Uther Madduc was exploring the Palga plateau before he was killed. Gerd, Glissam, and the Madducs' Uldra foreman Kurgech go into the Palga to discover what he found. After various encounters with the Wind-runners, they find the secret: an ancient temple built by Erjins, who are in fact fully sentient.

They return to Morningswake to learn that the Mull, the seat of government on the island continent of Szintarre, has ordered the land barons to give up their domains. The land barons defy this decree, and form their own Order of Uaia. The Uldra leader Jorjol, a childhood friend of the Madducs and the so-called Gray Prince, incites several hundred Retent Uldras to invade Morningswake. This attack is defeated by the Order's militia.

A committee of the Mull arrives at Morningswake. Gerd escorts them to the Erjin temple, where he explains the first part of Uther Madduc's joke. The Mull has demanded that the land barons yield to the claim of the Uldras, who were there first. But the temple shows that the Erjins are sentient, which makes the Szintarrese slaveowners.

Near the temple is the depot from which tamed Erjins are shipped. There they discover that the Erjin mounts and servitors exported by the Wind-runners are actually warriors, who at that very same moment are uprising and destroying their supposed masters. Erjin "servitors" seize control of Szintarre from its effete inhabitants. Erjin "mounts" turn on their Retent Uldra riders, but the combative Uldras defeat them. The Order of Uaia's militia (including Submission Uldras) fly south and defeat the Erjins in Szintarre. Returning to Uaia, they defeat a second and larger Uldra attack incited by Jorjol.

This experience chastens some of the Szintarrese reformers, but the others persist in their campaign. Now Gerd Jemasze reveals the rest of Uther Madduc's joke. The temple shows that the Erjins were there before the Uldras, so they have an even better claim to the land. Furthermore, the temple's decorations depict Erjins arriving in spaceships and in combat with the semi-intelligent Morphotes: the Morphotes are in fact the original inhabitants of Koryphon and "rightful" claimants to the land.

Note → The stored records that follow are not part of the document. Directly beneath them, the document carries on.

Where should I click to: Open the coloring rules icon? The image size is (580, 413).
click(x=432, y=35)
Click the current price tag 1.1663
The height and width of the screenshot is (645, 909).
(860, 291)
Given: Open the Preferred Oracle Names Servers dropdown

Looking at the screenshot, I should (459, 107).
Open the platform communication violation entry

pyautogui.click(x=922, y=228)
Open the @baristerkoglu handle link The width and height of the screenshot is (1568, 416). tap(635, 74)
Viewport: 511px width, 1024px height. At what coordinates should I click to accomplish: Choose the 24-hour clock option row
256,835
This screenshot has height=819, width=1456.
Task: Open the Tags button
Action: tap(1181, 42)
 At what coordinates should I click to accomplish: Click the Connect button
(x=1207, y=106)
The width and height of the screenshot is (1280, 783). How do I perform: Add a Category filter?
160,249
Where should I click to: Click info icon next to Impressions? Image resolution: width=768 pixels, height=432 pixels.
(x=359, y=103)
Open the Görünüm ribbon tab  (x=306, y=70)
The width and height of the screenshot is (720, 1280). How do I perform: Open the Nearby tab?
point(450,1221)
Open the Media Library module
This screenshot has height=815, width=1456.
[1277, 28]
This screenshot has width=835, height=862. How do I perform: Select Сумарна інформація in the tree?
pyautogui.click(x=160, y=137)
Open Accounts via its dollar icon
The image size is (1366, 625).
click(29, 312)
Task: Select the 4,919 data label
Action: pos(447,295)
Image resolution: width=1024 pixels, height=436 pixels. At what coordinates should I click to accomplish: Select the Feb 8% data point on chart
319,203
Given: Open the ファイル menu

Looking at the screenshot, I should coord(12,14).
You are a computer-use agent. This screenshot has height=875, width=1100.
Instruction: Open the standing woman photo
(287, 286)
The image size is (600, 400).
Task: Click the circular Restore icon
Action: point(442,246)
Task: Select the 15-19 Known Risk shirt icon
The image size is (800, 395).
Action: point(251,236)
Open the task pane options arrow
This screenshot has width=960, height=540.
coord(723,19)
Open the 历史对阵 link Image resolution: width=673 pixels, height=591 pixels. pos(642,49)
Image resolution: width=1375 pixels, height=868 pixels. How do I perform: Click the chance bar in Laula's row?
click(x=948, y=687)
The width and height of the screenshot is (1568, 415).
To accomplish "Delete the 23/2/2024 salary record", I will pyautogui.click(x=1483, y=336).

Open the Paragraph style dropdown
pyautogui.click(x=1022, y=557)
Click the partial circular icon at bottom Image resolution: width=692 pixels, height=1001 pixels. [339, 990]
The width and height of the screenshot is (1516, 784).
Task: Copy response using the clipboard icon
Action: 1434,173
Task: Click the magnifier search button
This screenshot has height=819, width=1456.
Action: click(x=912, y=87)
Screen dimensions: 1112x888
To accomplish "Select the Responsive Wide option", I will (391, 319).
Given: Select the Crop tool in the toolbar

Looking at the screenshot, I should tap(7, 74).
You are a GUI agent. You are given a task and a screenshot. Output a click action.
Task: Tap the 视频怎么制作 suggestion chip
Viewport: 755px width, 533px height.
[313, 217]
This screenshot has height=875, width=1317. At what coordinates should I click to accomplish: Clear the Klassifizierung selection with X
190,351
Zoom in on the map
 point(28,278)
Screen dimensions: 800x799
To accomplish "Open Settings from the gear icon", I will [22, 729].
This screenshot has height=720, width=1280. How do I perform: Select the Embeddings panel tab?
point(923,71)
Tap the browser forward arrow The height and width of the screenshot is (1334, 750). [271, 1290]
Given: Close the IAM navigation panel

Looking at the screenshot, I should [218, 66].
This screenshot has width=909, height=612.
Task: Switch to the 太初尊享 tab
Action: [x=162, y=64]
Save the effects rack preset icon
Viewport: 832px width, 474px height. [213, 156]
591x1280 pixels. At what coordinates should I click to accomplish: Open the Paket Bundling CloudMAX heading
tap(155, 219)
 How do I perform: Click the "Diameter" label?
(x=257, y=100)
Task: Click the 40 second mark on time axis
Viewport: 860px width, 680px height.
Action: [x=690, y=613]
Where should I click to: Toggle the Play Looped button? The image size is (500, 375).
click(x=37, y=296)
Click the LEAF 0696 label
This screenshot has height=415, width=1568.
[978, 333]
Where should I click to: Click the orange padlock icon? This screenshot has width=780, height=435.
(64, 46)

Gerd, speaking for the land barons, tells the Szintarrese that to be consistent they should either revoke their decree against the land barons, or else give their own country to the Morphotes as well.

== Publication history ==

After the two-part serialization of The Domains of Koryphon in Amazing Science Fiction in 1974, the novel was published in hardback with the new title The Gray Prince by Bobbs-Merrill in February 1975. A paperback edition of The Gray Prince was brought out by Avon in December of the same year. A second paperback edition was published by Coronet in May 1976, reprinted in 1982. Specialist science-fiction imprint DAW published an edition in 1982. The novel reverted to its original title of The Domains of Koryphon when it was published as volume 28 of the Vance Integral Edition in 2002. The most recent republication of the novel was in 2008, as part of The Jack Vance Reader, edited by Terry Dowling and Jonathan Strahan and published by Subterranean Press. The Jack Vance Reader also includes the novels Emphyrio and The Languages of Pao, with prefaces by Robert Silverberg, Ursula K. Le Guin, and Mike Resnick (to The Domains of Koryphon).